Nowadays, solving biological problems is heavily linked to the necessity of managing large amounts of biological data. This is made possible thanks to advancements in technologies that allow for the study of molecular changes in cells. In this course, students will have the opportunity to learn how to analyze and interpret this data using computational tools, which are available in free libraries such as Bioconductor and CRAN. Additionally, students will learn how to effectively reuse existing data deposited in biological databases.
Bioinformatics is the study of how information is represented and analyzed in biological systems, especially information derived at the molecular level. The course will focus on the methodological and technological basis of bioinformatics, they include the creation and management of standard terminologies and data representations, the integration of heterogeneous databases, the organization and searching of the biomedical literature, the use of machine learning techniques to extract new knowledge, the simulation of biological processes, and the creation of knowledge-based systems to support advanced practitioners in the field.
Students will cultivate the ability to develop their imagination and creativity, fostering an environment where innovative thinking thrives. This innovative thinking is connected to learning how to face complex data management problems such as predictions, gene regulation, and protein-protein communication networks. Through critical reflection and strategic thinking, learners will engage in problem-solving activities that are directly applicable to these challenges and evolving creative processes. The course also emphasizes the effective and efficient use of available databases, transforming ideas into actionable solutions. By enhancing self-awareness, this course empowers students to become proactive contributors in the field of bioinformatics.
48 hours of classroom lessons, unless otherwise indicated by the Ministerial guidelines. To pass the bioinformatics exam, students will be required to develop a project. Additionally, practical exercises using the R language will be conducted in the classroom, directly connected to the theoretical concepts taught in the course.
Biological basis for Bioinformatics
Basic notions of organic chemistry and molecular biology
Notions of Genetics.
gene sequences and evolution: point mutations, gene duplication, chromosomal rearrangement
Databases of biological interest
Web platforms: EnsEMBL, GenBank, Genome Browser
Sequence Alignment (Alignment of Sequence Pairs, Alignment Algorithms, Scoring of an alignment)
Homology, identity, and similarity of genes
Similarity matrices of scoring and substitution, BLAST
Clustal. Algorithm.
Gene regulation and differential analysis
The 20 amino acids: chemical-physical characteristics, one and three letters code.
Databases of protein structures: Uniprot, Protein Data Bank, Expasy proteomics tools.

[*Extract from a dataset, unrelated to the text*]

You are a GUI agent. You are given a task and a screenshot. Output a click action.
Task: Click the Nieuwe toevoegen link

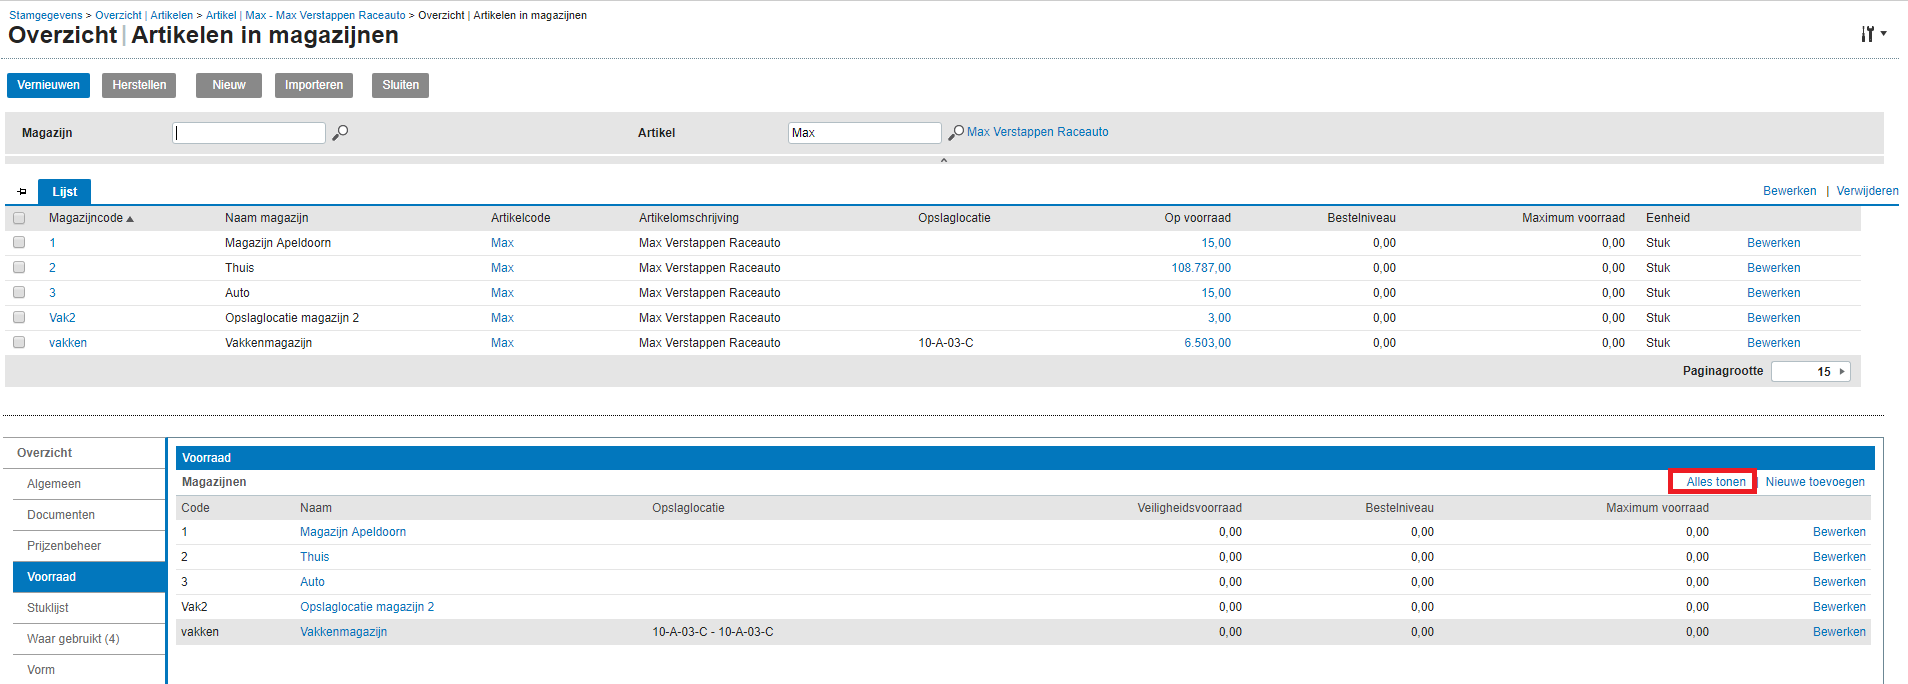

Use of R language and Bioconductor libraries
Ricevimento: For an appointment, students can write an email to gabrielafernanda.coronelvargas@edu.unige.it
CAMILLO ROSANO (President)
VITTORIO SANGUINETI
GABRIELA FERNANDA CORONEL VARGAS (President Substitute)
https://corsi.unige.it/11159/p/studenti-orario
Project work and oral exam
The practical test aims to verify students’ acquired knowledge of basic bioinformatics notions, and their ability to face up a bio-chemical problems by consulting databases and using open source informatic tools available in scientific bibliography.
The oral exam will mainly focus on the topics covered during the lectures and must confirm that the student has acquired the basic notions (biological and IT) provided by the course.